So I was recently asked, “Isn’t Successive Relearning just spaced retrieval practice?” Well yes, and more. Both retrieval practice and distributed practice are key ingredients of successive relearning however, so is success and there is a lot of detail covered by the first two terms.
There are few that explain Successive Relearning better than Dr Katherine Rawson.
Retrieval practice is good. It is particularly good, if retrieval is successful. Distributed practice is best.
Dr Rawson
Successive relearning involves an initial learning session in which students are engaging in retrieval practice until they can correctly recall target information with restudy as needed (more recently researchers include corrective feedback). “Nothing fancy,” flashcards work just fine, they are low-fi, low tech and cheap.* That information is revisited at a later point until a certain level of retrieval success has been met again.
Initial Learning is not enough. It is the weigh station on route to the really potent part of the strategy. Distributed successful practice.
Dr Rawson
Absolutely essential is relearning.
“Multiple successful retrievals distributed across time is highly efficacious for enhancing long-term retention.”
Dr Katherine Rawson
So here is the evidence:
“… just one relearning session triples your long term retention.”

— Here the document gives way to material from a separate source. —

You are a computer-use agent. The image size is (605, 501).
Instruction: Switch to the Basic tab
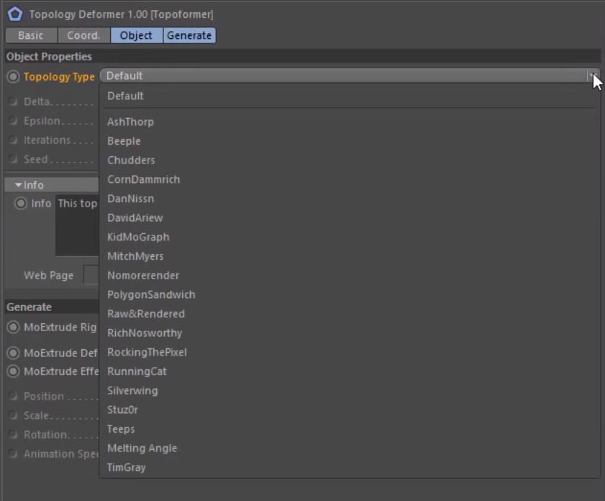pyautogui.click(x=30, y=35)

When tested one week after successfully learning a set of vocabulary flashcards, participants retained approximately 12% of the flashcards tested. Following just one (spaced) successive relearning session (which is super efficient), retention triples. The potency is not in the learning, but in the successive relearning.
So, as the video was missing Dr Rawson’s slides she was talking to, so I asked her if I could review the presentation. Visually, the evidence and potency of relearning is hard to ignore. Second, not only is relearning potent – but it is efficient. Post initial learning, relearning gets progressively more and more efficient.
Flashcards, retrieval practice, is more than the revision tool, “checking-what-I-know-tool” that students believe it is. It is very much a learning tool. It delivers on the bang, what students retain and on the buck, how much time they invest.
As for the question we are always asked when discussing spacing – what is the optimum spacing for relearning sessions. Dr Rawson pitches in with an “expanding” schedule.
Of course, there is a lot of expertise required is a) defining what information to prioritise and b) writing effective prompts or questions.*
Finally, I couldn’t find a suitable image for “bang for your buck,” so “bounce for your ounce…” it is.